In the mid-1980s, he was selected to be part of the White House Conference for a Drug Free America, a group that sponsored regional and national conferences and ultimately issued a report to then-President Ronald Reagan.
Key connections gained from this work helped Grimm make advances in Washington that earlier advocates had been unable to achieve, Larson said.
“They were having trouble getting in the rooms with the congressmen and women and senators, so Gordy told me he reached out Mrs. [Betty] Ford and she said she was happy to help, but she knew this was a non-partisan issue, that addiction impacted everybody and all families. She reached out to Mrs. [Rosalynn] Carter. Together, Mrs. Ford and Mrs. Carter started opening the doors and getting into the offices of Congress, giving them a chance to educate key politicians as to the importance of parity.”

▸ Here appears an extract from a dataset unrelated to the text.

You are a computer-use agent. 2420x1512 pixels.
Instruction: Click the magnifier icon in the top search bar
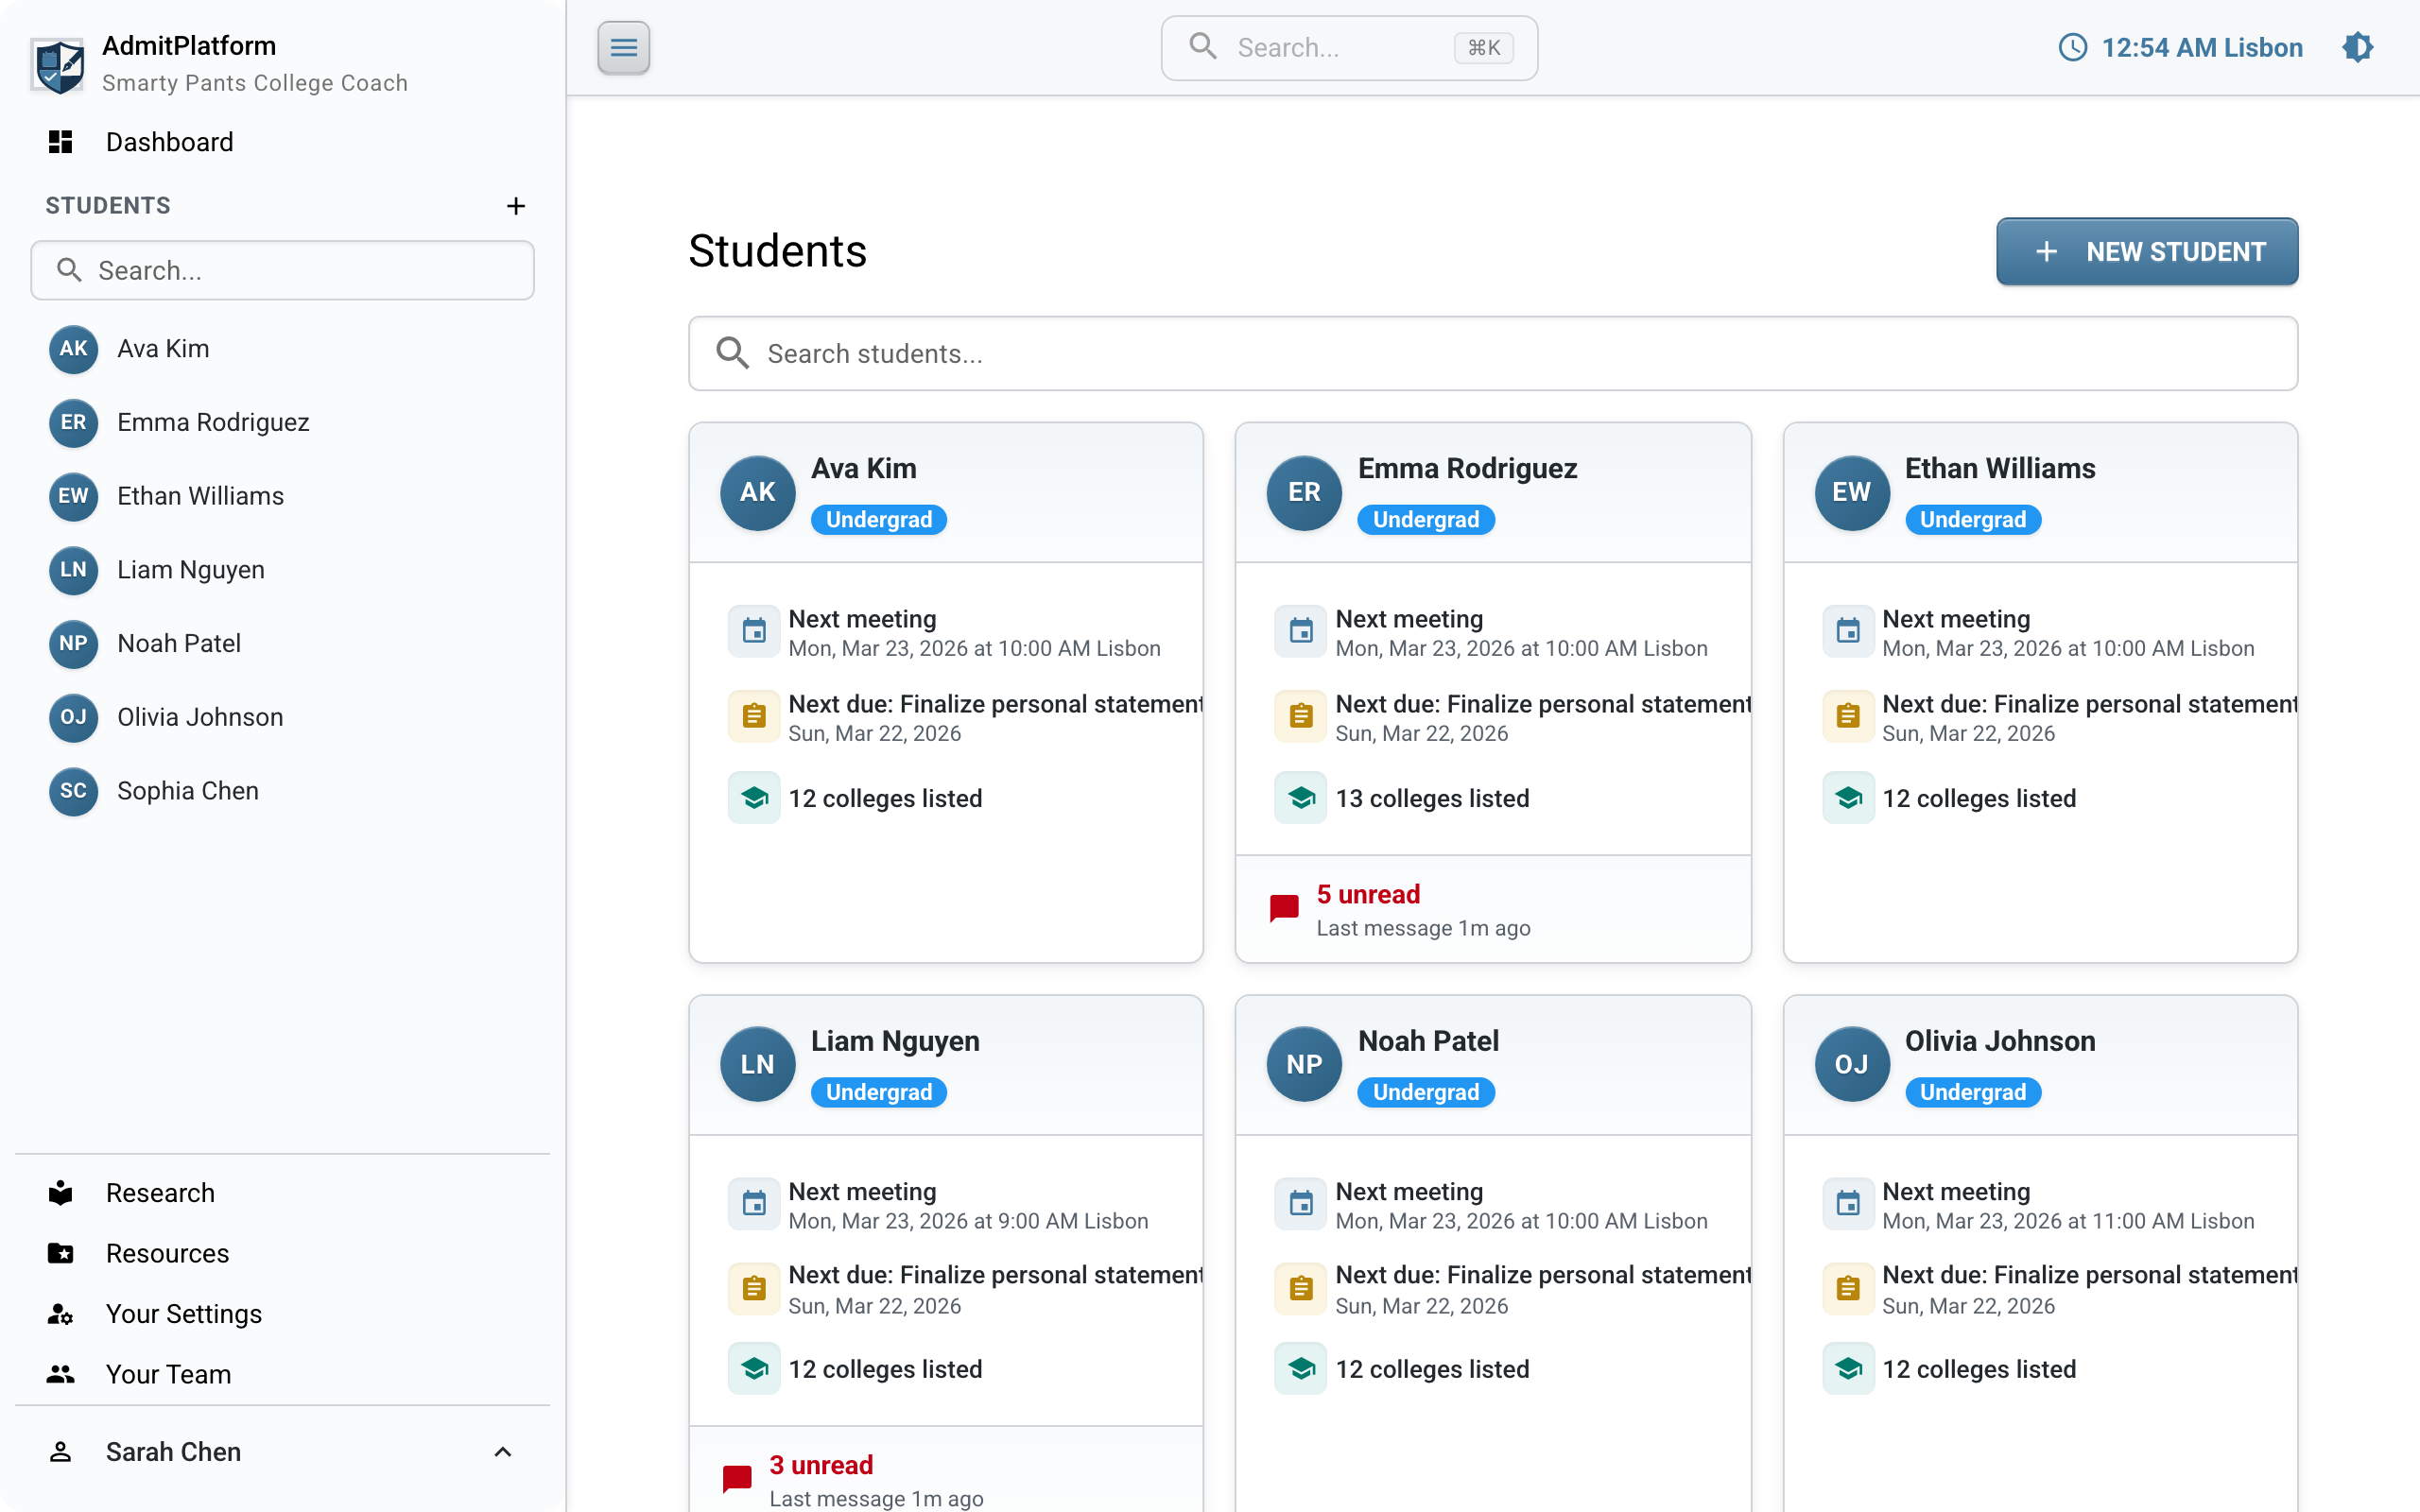pyautogui.click(x=1203, y=47)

Grimm’s continued work with Minnesota Sens. Jim Ramstad and Paul Wellstone further advanced the issue, eventually paving the way for passage of the Mental Health Equity and Addiction Parity Act.
This may be Grimm’s most significant achievement, Larson said: “I believe Gordy Grim was a gift from God to Hazelden and Center City — and the people who worked for Hazelden Foundation and everyone we served.”
‘A force for good’
No matter how influential he became, Grimm continued to be concerned about the health and welfare of his colleagues. His own personal experiences influenced the way he moved in the world. He took difficult things that happened in his life and found the good in them, Moyers said.
An obituary published by Hazelden said that Grimm’s interest in serving those with addiction grew from an early experience of having his father kicked out of church because of alcoholism. When his youngest son, Jim, was born with a severe disability, he became an outspoken advocate for disabled people and their families.
“Gordy went out of his way to go over to talk to me,” Sheets recalled. “He didn’t have to do that. I was one of hundreds of employees. But he came and talked to me about his experience with his son. He told me, ‘These are special people. All we need to do is love them to the best of our ability.’ That just struck home.”
Sheets said that Grimm’s advice helped him look at Hannah’s future from a different perspective.
“When I first had Hannah I didn’t know what to do,” Sheets said. “But I’d just remember what he said and I felt better. I knew what I had to do. That’s the kind of guy he was. He was really down to earth, full of grace, always loving and kind. He always had a good word for anyone who needed a good word.”
Spohn recalls that his decades-long relationship with Grimm began after a Hazelden Publishing colleague, J.D. Davis, died of a stroke.
At the time, the publishing division “was a real small venture, just six to seven people in a farmhouse adjacent to the main campus.” Davis’ death, Spohn said, “was horrible. We were a really close-knit group. We were stunned and shocked at JD’s passing.” While Spohn and his colleagues struggled to keep going, Grimm walked over to the farmhouse and paid them a visit.
“Not many people from the campus would come over there,” Spohn said. “Gordy was this big, gregarious guy. He just showed up, came in talked about JD. He knew him a little bit. He just had such a way of just knowing what everyone in our group was going through, and talking about JD and getting us to talk about him and ourselves. When he left, I just thought, ‘That’s really a special man.’”
Spohn said that he and Grimm became closer in his later years. One of the last times they talked, the two men discussed the pitfalls of aging. Grimm told a story about how he’d bent down to get something off the floor and struggled to get back up.
Instead of bemoaning his situation, Spohn recalled Grimm saying, “When I find myself on the floor, I look around and I ask myself, ‘What else needs to be done while I’m down here?'”
“That was classic Gordy Grimm,” Spohn said. “If he was handed lemons, he would make lemonade. That will be my lasting memory of him. He was such a force for good.”